After establishing that Jesus is not only a high priest for God’s people but a better high priest, the writer of Hebrews goes on to establish that everything about Jesus being our high priest is better than what the Jews had with their high priest.
“Now the main point of what we are saying is this: We have this kind of high priest. He sat down at the right side of the throne of the majesty in the heavens. He’s serving as a priest in the holy place, which is the true meeting tent that God, not any human being, set up. Every high priest is appointed to offer gifts and sacrifices. So it’s necessary for this high priest also to have something to offer. If he was located on earth, he wouldn’t be a priest because there are already others who offer gifts based on the Law.” (Hebrews 8:1-4 CEB)
The high priests of Israel initially served in a tent that people made, following in every detail “the pattern that I [God] showed you on the mountain” (Hebrews 8:5). Later, although not mentioned by our writer, the priests served in a temple, a building that Solomon had constructed. But our high priest serves in “the true meeting tent that God, not any human being, set up”. It is a “heavenly meeting tent” (Hebrews 8:5). It is in the presence of God himself.
Although a better high priest, if Jesus was located on earth he could not be a high priest because under the Law he couldn’t serve in this capacity. This is why the writer has established in the previous chapters that Jesus is a high priest after the order of Melchizedek.
High priests serve to offer the gifts and sacrifices. Although only introduced here, our writer will go on to show that Jesus, our high priest, does offer gifts and sacrifices – that of his own blood. The point, though, that he wished to establish is that Jesus is not inferior in any way to the Levitical high priests. He had a better place to serve and he offered sacrifices. Jesus has a better priestly service…and he has given God’s people a better covenant.
“But now, Jesus has received a superior priestly service just as he arranged a better covenant that is enacted with better promises. If the first covenant had been without fault, it wouldn’t have made sense to expect a second.” (Hebrews 8:6-7)
You can almost hear those who first heard this begin to question: why do we need another covenant? God established his covenant with us on Mount Sinai. What could be better than that?

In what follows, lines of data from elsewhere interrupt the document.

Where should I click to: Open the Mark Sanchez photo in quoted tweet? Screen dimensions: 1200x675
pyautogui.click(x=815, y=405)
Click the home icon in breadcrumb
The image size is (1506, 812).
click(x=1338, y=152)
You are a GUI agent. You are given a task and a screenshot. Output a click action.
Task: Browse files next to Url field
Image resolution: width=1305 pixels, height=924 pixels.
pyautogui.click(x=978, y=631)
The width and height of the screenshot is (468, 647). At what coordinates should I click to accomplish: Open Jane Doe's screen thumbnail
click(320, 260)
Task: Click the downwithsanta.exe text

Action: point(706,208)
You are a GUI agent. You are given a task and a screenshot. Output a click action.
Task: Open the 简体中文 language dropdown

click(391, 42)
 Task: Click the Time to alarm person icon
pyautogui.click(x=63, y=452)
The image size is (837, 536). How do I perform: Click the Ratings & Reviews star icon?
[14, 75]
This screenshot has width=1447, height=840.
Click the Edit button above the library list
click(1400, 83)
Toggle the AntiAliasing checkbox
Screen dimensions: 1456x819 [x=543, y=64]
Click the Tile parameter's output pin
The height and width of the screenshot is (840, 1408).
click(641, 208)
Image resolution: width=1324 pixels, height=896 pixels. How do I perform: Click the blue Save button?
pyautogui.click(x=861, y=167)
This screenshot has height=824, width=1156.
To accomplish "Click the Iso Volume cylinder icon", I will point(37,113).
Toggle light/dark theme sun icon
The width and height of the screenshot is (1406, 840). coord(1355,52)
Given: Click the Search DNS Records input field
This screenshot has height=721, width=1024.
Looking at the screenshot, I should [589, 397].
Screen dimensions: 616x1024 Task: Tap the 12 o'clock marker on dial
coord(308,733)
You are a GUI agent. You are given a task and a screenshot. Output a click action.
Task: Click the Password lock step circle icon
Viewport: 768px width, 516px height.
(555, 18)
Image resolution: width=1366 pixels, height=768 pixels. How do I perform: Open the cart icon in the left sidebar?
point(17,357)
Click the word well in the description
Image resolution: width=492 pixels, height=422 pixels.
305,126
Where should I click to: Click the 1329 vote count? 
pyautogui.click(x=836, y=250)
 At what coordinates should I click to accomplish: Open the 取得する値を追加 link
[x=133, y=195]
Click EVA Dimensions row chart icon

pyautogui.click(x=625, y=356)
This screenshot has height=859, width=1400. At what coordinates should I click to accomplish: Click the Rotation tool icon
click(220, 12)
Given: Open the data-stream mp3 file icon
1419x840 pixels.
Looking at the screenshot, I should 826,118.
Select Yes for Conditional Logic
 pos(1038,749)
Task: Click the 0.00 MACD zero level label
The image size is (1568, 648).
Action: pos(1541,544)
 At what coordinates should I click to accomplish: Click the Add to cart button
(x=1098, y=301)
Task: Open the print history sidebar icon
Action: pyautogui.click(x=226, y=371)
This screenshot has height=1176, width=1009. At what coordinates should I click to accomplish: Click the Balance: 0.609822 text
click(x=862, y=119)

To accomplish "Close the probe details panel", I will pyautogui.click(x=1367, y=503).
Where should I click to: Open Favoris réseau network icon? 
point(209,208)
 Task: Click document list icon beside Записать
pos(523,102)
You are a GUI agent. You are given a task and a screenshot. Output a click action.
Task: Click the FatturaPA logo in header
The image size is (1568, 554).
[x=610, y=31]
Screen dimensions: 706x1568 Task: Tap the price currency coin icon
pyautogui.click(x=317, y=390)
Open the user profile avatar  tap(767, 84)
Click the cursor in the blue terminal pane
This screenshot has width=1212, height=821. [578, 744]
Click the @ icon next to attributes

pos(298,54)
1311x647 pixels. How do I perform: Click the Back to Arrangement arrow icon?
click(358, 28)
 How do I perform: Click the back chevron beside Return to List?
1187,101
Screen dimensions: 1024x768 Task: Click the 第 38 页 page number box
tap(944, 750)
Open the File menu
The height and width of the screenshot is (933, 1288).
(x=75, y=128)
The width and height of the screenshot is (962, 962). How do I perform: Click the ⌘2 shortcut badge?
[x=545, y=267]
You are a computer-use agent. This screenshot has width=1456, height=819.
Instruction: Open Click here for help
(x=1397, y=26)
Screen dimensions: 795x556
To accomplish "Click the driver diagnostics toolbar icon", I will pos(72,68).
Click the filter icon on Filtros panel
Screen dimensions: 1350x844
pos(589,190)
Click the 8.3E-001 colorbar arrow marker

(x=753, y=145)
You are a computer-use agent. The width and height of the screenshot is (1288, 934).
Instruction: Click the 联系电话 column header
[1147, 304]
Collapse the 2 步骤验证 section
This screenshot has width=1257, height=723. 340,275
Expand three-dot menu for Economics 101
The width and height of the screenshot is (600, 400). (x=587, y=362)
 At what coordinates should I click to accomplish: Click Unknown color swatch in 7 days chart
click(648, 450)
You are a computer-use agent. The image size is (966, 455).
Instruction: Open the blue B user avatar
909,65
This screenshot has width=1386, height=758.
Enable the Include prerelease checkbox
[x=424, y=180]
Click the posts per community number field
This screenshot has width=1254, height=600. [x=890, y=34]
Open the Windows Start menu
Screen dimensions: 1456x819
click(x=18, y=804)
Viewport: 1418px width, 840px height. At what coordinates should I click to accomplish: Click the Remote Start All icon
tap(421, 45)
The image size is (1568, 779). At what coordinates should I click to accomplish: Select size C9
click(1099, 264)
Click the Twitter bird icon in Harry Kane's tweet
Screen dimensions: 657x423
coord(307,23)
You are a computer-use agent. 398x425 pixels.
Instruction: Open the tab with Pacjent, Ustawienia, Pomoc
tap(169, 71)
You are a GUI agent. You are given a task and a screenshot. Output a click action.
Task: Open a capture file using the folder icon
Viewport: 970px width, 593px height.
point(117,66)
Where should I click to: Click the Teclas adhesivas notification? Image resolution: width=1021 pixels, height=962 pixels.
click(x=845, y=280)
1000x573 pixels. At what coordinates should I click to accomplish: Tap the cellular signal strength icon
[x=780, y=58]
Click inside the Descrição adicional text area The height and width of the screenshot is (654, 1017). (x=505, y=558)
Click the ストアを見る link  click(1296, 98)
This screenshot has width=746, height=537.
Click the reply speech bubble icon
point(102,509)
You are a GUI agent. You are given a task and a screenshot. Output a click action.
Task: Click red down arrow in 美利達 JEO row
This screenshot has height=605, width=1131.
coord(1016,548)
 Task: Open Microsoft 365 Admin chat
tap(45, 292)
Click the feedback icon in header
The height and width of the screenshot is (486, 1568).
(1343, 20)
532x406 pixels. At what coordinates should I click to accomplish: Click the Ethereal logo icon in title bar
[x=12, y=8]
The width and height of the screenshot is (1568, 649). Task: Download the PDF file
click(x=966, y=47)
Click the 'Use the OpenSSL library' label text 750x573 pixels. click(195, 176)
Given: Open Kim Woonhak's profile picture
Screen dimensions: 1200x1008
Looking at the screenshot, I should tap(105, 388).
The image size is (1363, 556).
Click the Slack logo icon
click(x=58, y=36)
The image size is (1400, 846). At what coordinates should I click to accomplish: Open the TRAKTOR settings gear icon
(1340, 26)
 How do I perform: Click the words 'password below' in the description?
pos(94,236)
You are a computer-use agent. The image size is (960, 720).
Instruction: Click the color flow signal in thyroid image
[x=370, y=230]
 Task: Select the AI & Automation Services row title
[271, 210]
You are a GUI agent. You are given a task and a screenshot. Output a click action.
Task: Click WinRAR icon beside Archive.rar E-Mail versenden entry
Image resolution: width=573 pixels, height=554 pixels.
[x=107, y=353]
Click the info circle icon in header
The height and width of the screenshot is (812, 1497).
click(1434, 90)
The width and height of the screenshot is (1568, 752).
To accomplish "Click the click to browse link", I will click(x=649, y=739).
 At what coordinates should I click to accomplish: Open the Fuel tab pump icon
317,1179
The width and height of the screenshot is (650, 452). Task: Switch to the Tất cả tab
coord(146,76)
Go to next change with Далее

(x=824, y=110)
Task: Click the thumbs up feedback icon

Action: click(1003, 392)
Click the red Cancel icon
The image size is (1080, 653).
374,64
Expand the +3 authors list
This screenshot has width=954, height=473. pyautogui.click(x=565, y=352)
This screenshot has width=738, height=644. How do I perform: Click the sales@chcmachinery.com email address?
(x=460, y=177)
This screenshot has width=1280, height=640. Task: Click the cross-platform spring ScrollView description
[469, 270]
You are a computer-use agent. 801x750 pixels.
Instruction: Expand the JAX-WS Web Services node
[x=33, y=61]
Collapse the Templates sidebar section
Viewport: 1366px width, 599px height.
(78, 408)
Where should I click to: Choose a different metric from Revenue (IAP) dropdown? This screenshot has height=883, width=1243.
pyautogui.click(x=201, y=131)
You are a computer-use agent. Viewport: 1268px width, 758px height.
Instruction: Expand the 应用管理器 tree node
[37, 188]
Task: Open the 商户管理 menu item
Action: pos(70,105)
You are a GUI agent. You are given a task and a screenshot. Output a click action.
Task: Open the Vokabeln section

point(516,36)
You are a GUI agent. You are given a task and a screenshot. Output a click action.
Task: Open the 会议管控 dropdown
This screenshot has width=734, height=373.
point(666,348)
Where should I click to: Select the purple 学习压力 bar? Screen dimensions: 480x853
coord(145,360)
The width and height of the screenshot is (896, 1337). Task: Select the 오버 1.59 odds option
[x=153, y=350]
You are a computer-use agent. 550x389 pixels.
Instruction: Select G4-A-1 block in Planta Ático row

But, our writer says, the covenant from Mount Sinai wasn’t perfect. And to establish this point he quotes from one of the Jews’ own prophets (Jeremiah 31:31-34). God told Israel through Jeremiah that he would make a new covenant with his people, not like the first one. The Israelites were constantly breaking the first one. In this new one God’s law would be placed on the hearts and minds of his people. And there would no longer be a remembrance of sins.
A new covenant based on forgiveness. This meant that sacrifices wouldn’t need to be offered continually for the sins of the people (he will explain this in the next chapters). But if there was a ‘new’ covenant, what would happen to the old one?
“When it says new, it makes the first obsolete. And if something is old and outdated, it’s close to disappearing.” (Hebrews 8:13)
That the old covenant was “close to disappearing” refers to the destruction of Jerusalem and the temple by the Roman army just a few years after this. It was the destruction of the temple that brought an end, once and for all, to the old covenant, the high priest and the animal sacrifices.
We are no longer under the old law. We have a new covenant. It is a better covenant. It has better promises. And it has a better high priest.